* _Working data_
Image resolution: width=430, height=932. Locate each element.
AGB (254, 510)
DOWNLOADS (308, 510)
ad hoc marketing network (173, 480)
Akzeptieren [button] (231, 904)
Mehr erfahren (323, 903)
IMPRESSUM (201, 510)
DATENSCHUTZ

...

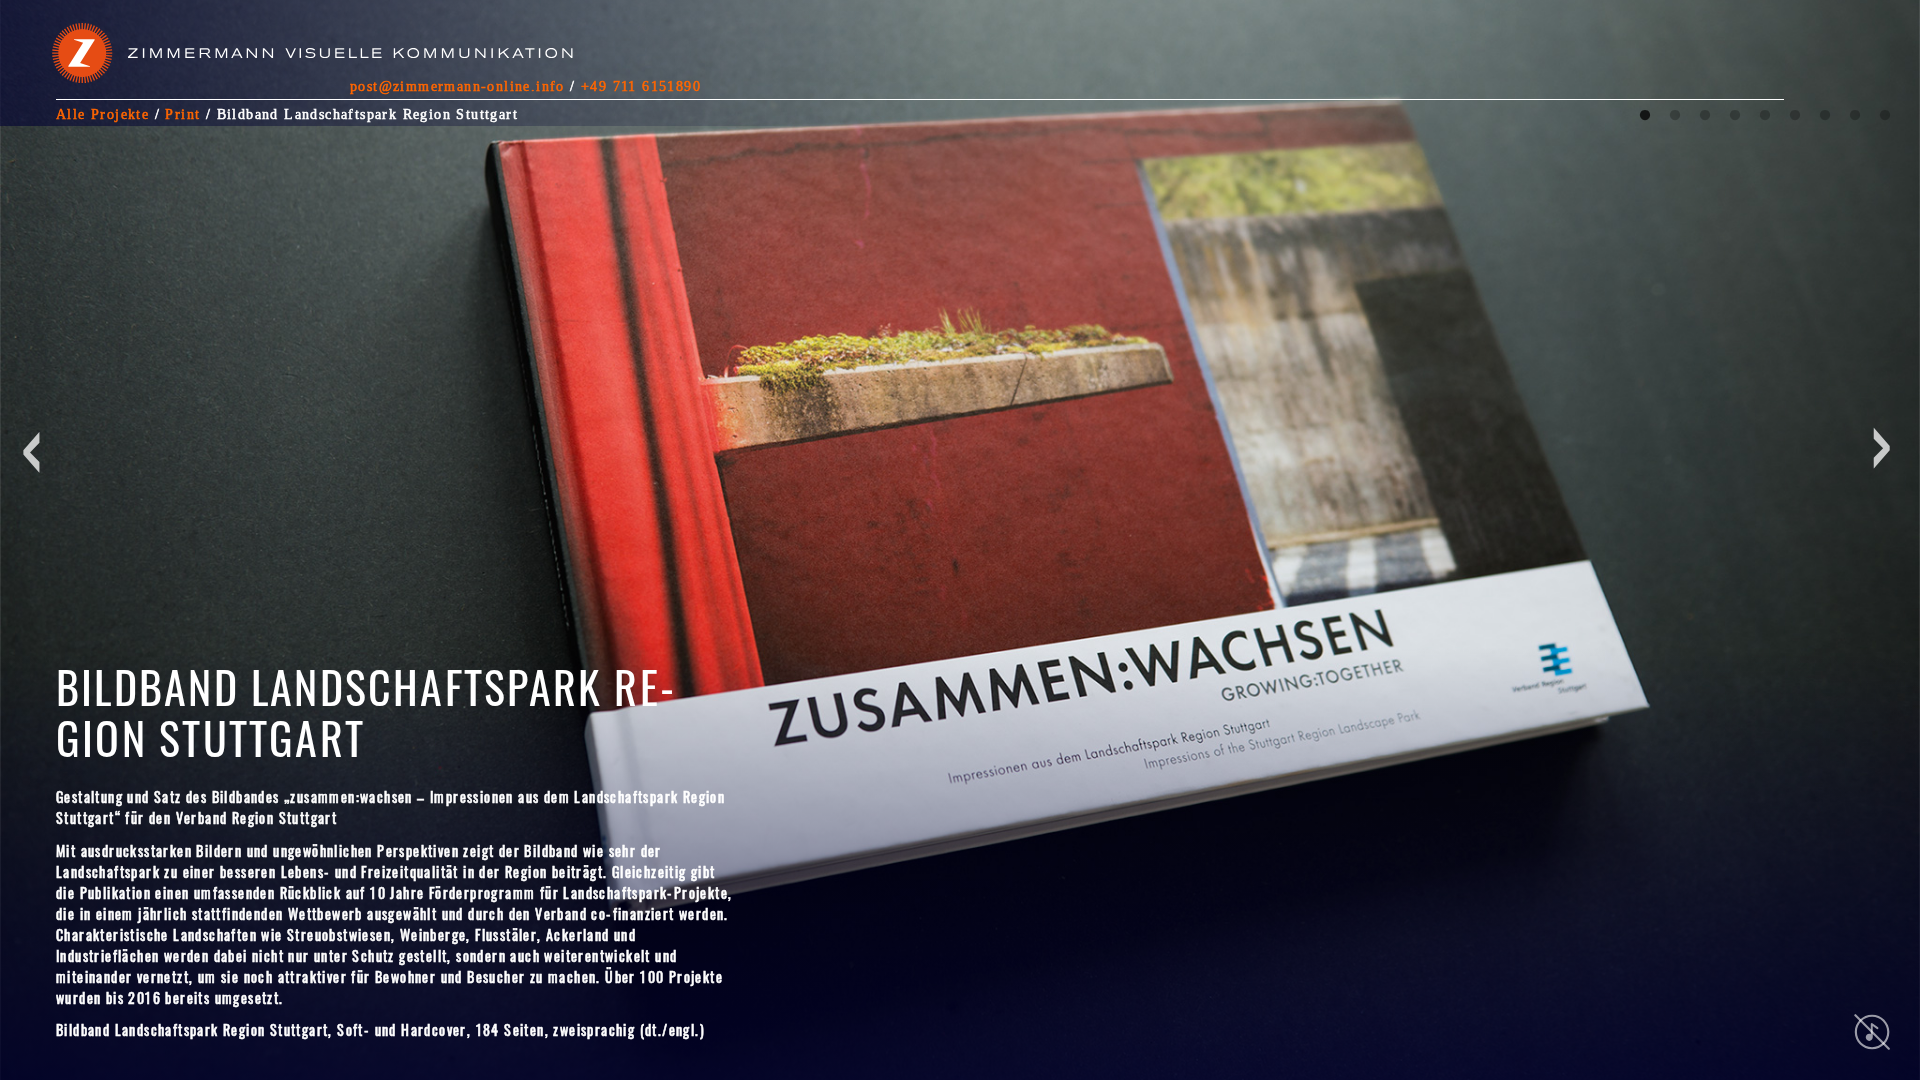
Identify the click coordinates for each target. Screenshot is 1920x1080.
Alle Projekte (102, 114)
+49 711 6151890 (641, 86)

* _Instructions to follow_
Pull every line containing "each" from the material above.

* _Output_
Image resolution: width=430, height=932. Locate each element.
Identify the click coordinates for each target. Screenshot is 1920x1080.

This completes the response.